Thirdly, is the lost opportunity to invest those funds in New Zealand. Our NDC is based on what we think it will cost the nation to achieve emissions mitigation. This is an estimate based on domestic policy, how rapidly we think sectors can transition to lower emissions, and the amount of resources put into enabling those changes.
The gap between our NDC and our forecast BAU emissions has come down substantially over the past eight years since the first estimates. This is good news and reflects that some technologies look to be easier and cheaper to implement than expected in 2015. For example, in 2015 the world was buying less than a million electric vehicles, all at a premium. Now global sales are heading for seven million and there is no premium – for many people EVs are cheaper to own than petrol cars.
Still, that gap persists and is leading us to send ten(s) of billions of dollars overseas.

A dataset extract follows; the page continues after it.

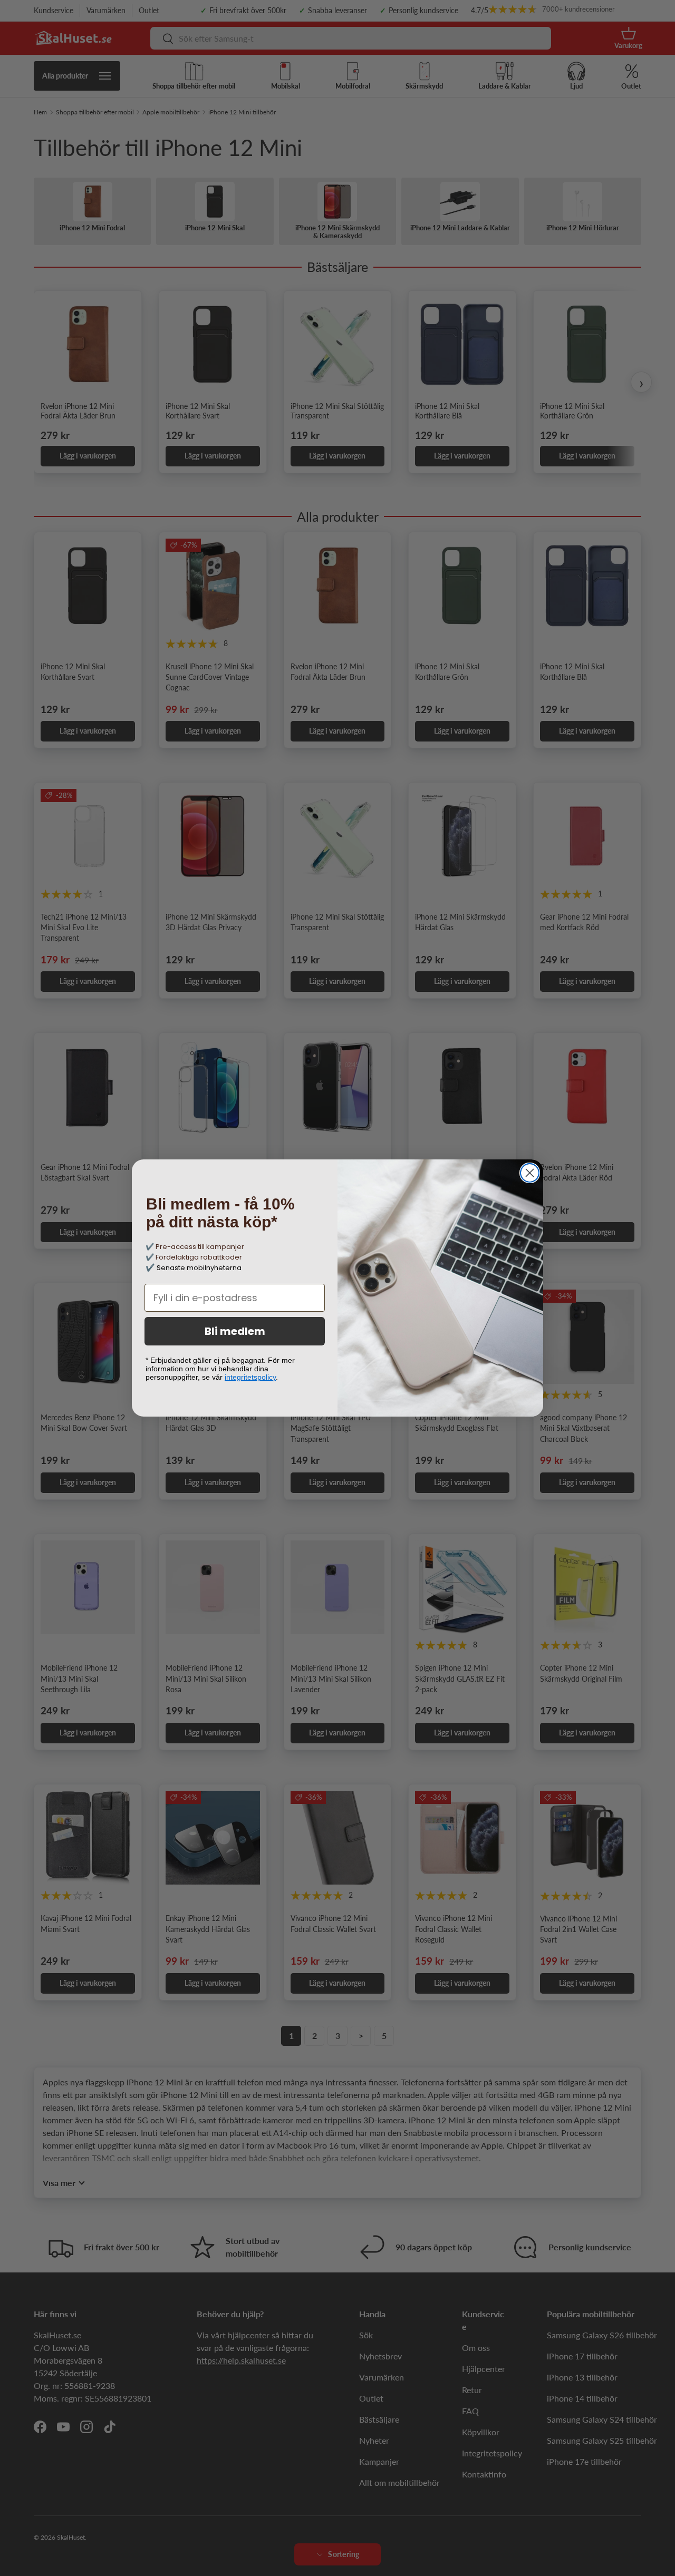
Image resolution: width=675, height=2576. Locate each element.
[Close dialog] (529, 1173)
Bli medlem (235, 1331)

We think that is a mistake. Instead, and to quote Simon Upton, the Parliamentary Commissioner for the Environment, “given the need to make deep reductions in all emissions, offsetting with trees should be a last resort that is used only when all practicable means of reducing emissions at source have been exhausted.”
We don’t think we are close to trying all those “practicable means”. We want to see a bolder plan for making use of that investment to deliver more emissions reductions. That includes the investments required to turn early-stage ideas into easier, cheaper, and practicable reductions.
So what else could we buy for that kind of money? A fully renewable electricity system? An electrified transport system along with a good number of bike lanes? Insulation for every house? Decarbonised process heat for industry? New and unforeseen solutions for agriculture? And a big party with the small change left over to celebrate our transition to an economy that isn’t putting our future at risk?
As Dave Frame has publicly noted, governments won’t commit to spending tens of billions of dollars domestically, preferring to send the same money overseas on the basis of dubious and hard-to-enforce promises. To us, this makes no sense – we should invest those public resources where we have more control of them, where we can ensure they are used well, and where the spin-offs from that use are visible to us and can be built on. But once we get to this point, we’ve moved from climate policy into industry policy. New Zealand’s political establishment is slowly moving in favour of actively doing industry policy, after a few decades of neglecting or ignoring it. We think there is huge potential in this area to help build low-emissions industries that will be competitive in this century.
At the Climate VC Fund, we put forward the position that plenty of that investment should go to early-stage companies creating new and unforeseen mitigation technologies. It should be invested through parties with expertise in climate investment. This would support a much more active and diverse climate investment community, of the kind that is developing overseas and the kind that New Zealand needs to direct funds for this transition.